# Your instructions:
Copy out each of the following records word for word.

# Dataset content:
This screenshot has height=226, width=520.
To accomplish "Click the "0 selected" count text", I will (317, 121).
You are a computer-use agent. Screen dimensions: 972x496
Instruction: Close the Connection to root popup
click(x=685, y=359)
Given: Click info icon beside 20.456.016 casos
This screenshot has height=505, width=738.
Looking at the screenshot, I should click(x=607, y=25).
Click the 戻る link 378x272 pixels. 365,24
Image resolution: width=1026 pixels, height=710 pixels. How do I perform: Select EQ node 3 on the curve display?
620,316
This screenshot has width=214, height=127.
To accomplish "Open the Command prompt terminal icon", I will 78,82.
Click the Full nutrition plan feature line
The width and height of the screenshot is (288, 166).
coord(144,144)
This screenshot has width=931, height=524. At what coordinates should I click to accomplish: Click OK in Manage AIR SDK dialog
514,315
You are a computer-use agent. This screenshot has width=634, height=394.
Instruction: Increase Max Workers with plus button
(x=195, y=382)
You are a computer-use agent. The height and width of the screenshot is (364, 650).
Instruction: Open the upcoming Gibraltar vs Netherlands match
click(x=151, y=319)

# Solution to this exercise:
This screenshot has height=226, width=520.
To accomplish "Click the "0 selected" count text", I will (317, 121).
You are a computer-use agent. Screen dimensions: 972x496
Instruction: Close the Connection to root popup
click(x=685, y=359)
Given: Click info icon beside 20.456.016 casos
This screenshot has height=505, width=738.
Looking at the screenshot, I should click(x=607, y=25).
Click the 戻る link 378x272 pixels. 365,24
Image resolution: width=1026 pixels, height=710 pixels. How do I perform: Select EQ node 3 on the curve display?
620,316
This screenshot has width=214, height=127.
To accomplish "Open the Command prompt terminal icon", I will 78,82.
Click the Full nutrition plan feature line
The width and height of the screenshot is (288, 166).
coord(144,144)
This screenshot has width=931, height=524. At what coordinates should I click to accomplish: Click OK in Manage AIR SDK dialog
514,315
You are a computer-use agent. This screenshot has width=634, height=394.
Instruction: Increase Max Workers with plus button
(x=195, y=382)
You are a computer-use agent. The height and width of the screenshot is (364, 650).
Instruction: Open the upcoming Gibraltar vs Netherlands match
click(x=151, y=319)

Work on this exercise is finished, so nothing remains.